The Battle Over Health Care

Texas leaders, like the rest the rest of the country, are divided over the need for health care reform.   The issue continues to fall along party lines, while the people who need heath care are stuck in the middle with no voice.

On Friday,  republican elected officials including Gov. Rick Perry, Lt. Gov. David Dewhurst and Speaker of the House Joe Straus today sent a letter asking the Texas Congressional Delegation to “put Texas first and vote against the federal government’s takeover of health care.”  To view the letter, please visit:

Meanwhile, State Representative Garnet Coleman (D-Houston) joined with other lawmakers who say they’re concerned about  hardworking Texans who don’t have and can’t afford health care.  The letter was signed by fifteen other democrats.

March 19, 2010

Dear Texas Members of Congress,

Thank you for all the work you have done over the last year to ensure that your constituents — and all Texans and Americans — have access to quality, affordable health insurance. As state legislators who have spent years working towards those same goals, we know firsthand the positive impact your work will have on our state. We are writing to request you vote for healthcare legislation this weekend.

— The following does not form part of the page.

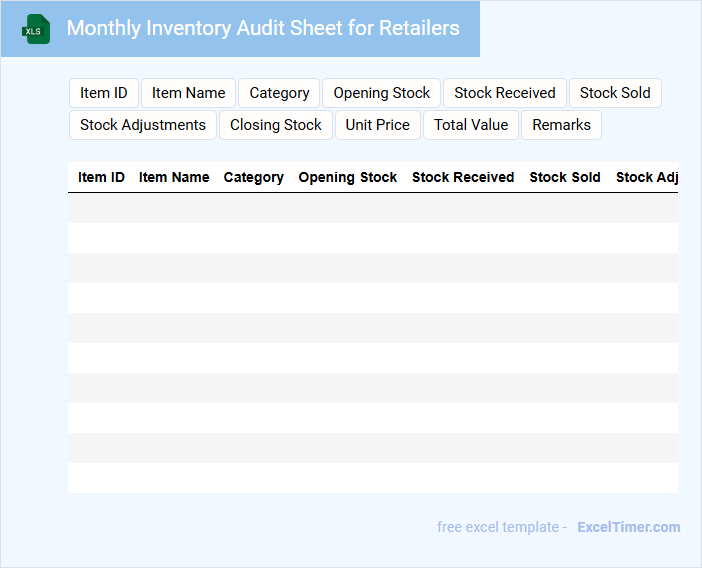Click the Unit Price tag

tap(377, 125)
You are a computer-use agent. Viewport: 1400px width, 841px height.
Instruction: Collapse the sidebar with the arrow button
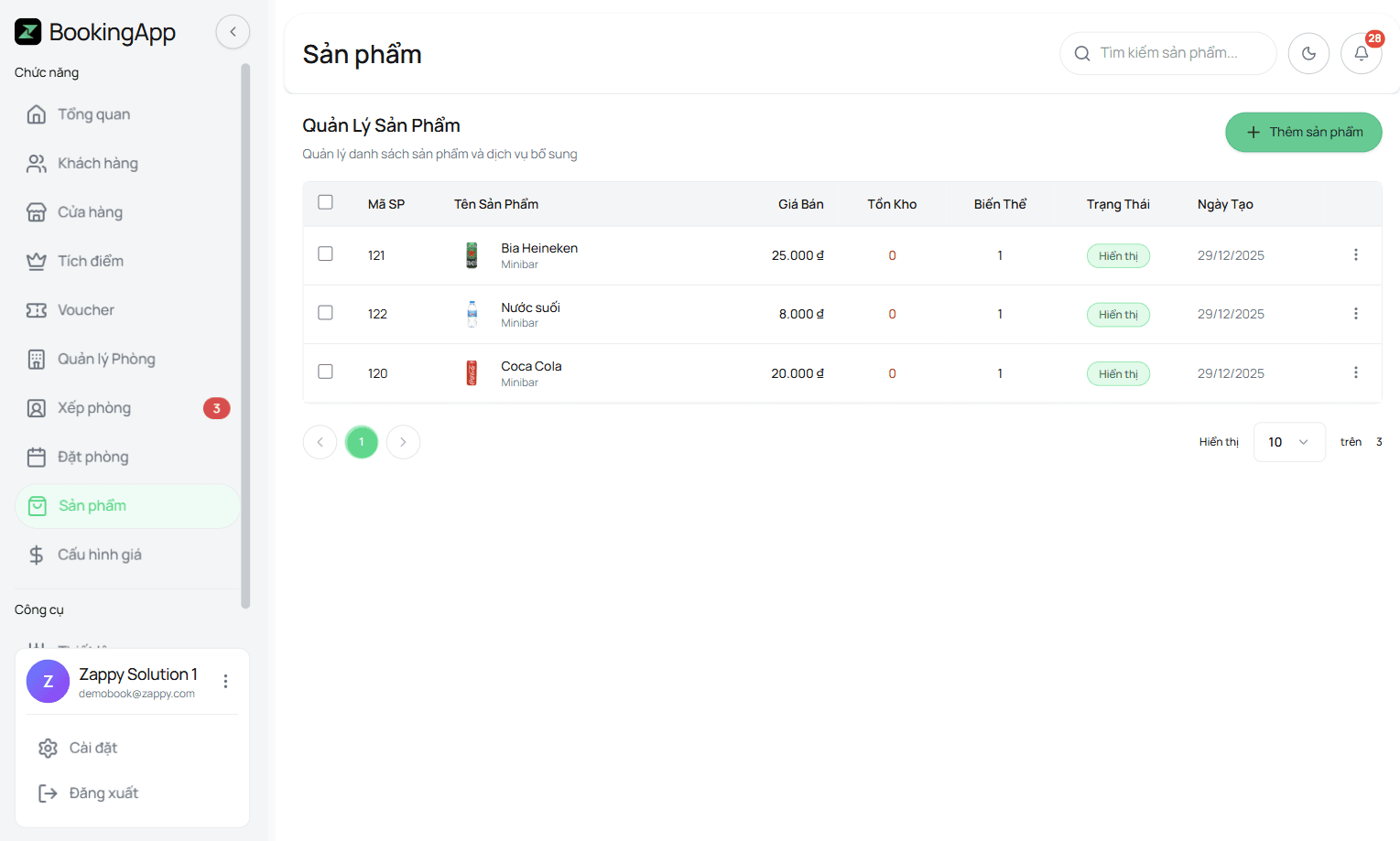click(x=233, y=32)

You may have received a letter from the Republican leadership in Texas, asking you to join them in opposition to reform. Most of their arguments are dated and not applicable to the version of legislation you will be voting on this weekend. Specifically, they cite as a reason for opposition a cost estimate that is not calculated on the reconciliation version of health insurance reform legislation going to the floor of the House. Additionally, they employ diversionary tactics like decrying the legislation as unconstitutional and citing “special deals” like the Nebraska Compromise. It should be noted that their constitutional arguments have been soundly refuted by legal experts and that the so called “special deals” have been removed through the reconciliation bill.

Last session, Governor Perry vowed to veto a buy-in plan for the Children’s Health Insurance Program (CHIP) that had broad, bipartisan support. Left to his leadership, our common constituents will never see relief from the healthcare burdens they face. The people of Texas are counting on you to bring reasonable and needed change to our health insurance system.

The cost estimate they cite is not current, is based on a different timeline than CBO scores, does not take into consideration changes like revised Disproportionate Share Hospital (DSH) funding in the reconciliation bill, and does not note the fact that Texas stands to gain over $120 billion in new federal dollars during the first ten years of the legislation’s implementation.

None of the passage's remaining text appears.